Legal document clustering with built-in topic segmentation

  • Authors:
  • Qiang Lu;Jack G. Conrad;Khalid Al-Kofahi;William Keenan

  • Affiliations:
  • Thomson Reuters, Rochester, NY, USA;Thomson Reuters, Saint Paul, MN, USA;Thomson Reuters, Saint Paul, MN, USA;Thomson Reuters, Rochester, NY, USA

  • Venue:
  • Proceedings of the 20th ACM international conference on Information and knowledge management
  • Year:
  • 2011

Quantified Score

Hi-index 0.00

Visualization

Abstract

Clustering is a useful tool for helping users navigate, summarize, and organize large quantities of textual documents available on the Internet, in news sources, and in digital libraries. A variety of clustering methods have also been applied to the legal domain, with various degrees of success. Some unique characteristics of legal content as well as the nature of the legal domain present a number of challenges. For example, legal documents are often multi-topical, contain carefully crafted, professional, domain-specific language, and possess a broad and unevenly distributed coverage of legal issues. Moreover, unlike widely accessible documents on the Internet, where search and categorization services are generally free, the legal profession is still largely a fee-for-service field that makes the quality (e.g., in terms of both recall and precision) a key differentiator of provided services. This paper introduces a classification-based recursive soft clustering algorithm with built-in topic segmentation. The algorithm leverages existing legal document metadata such as topical classifications, document citations, and click stream data from user behavior databases, into a comprehensive clustering framework.
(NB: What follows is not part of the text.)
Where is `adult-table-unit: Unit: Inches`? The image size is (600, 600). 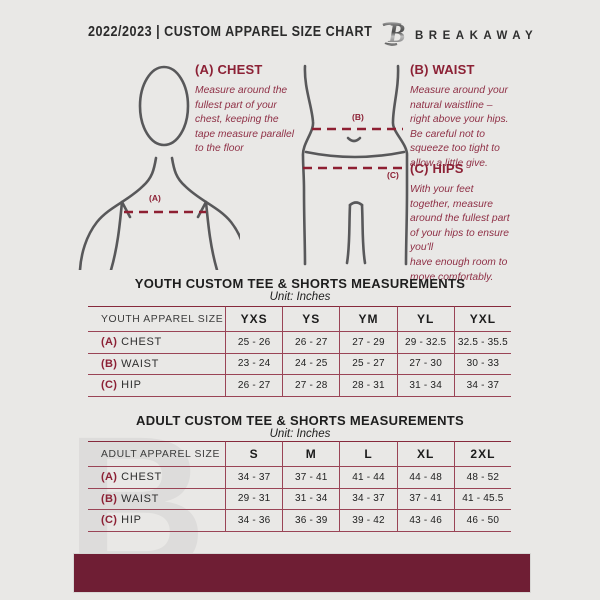
adult-table-unit: Unit: Inches is located at coordinates (300, 434).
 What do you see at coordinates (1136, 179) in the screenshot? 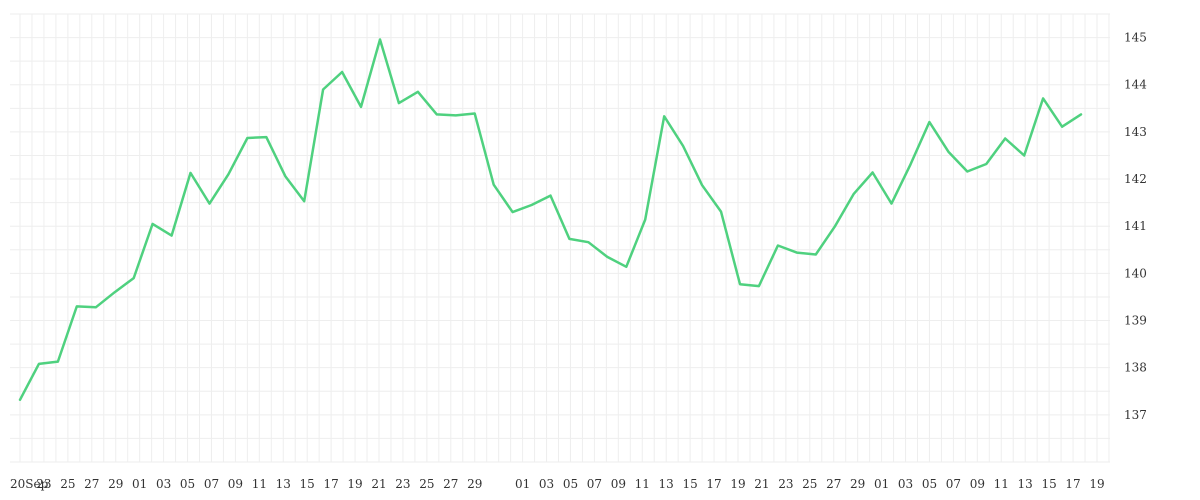
I see `y-tick-label: 142` at bounding box center [1136, 179].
Techniques associated with the algorithm have been applied successfully to very large databases of legal documents, which include judicial opinions, statutes, regulations, administrative materials and analytical documents. Extensive evaluations were conducted to determine the efficiency and effectiveness of the proposed algorithm. Subsequent evaluations conducted by legal domain experts have demonstrated that the quality of the resulting clusters based upon this algorithm is similar to those created by domain experts.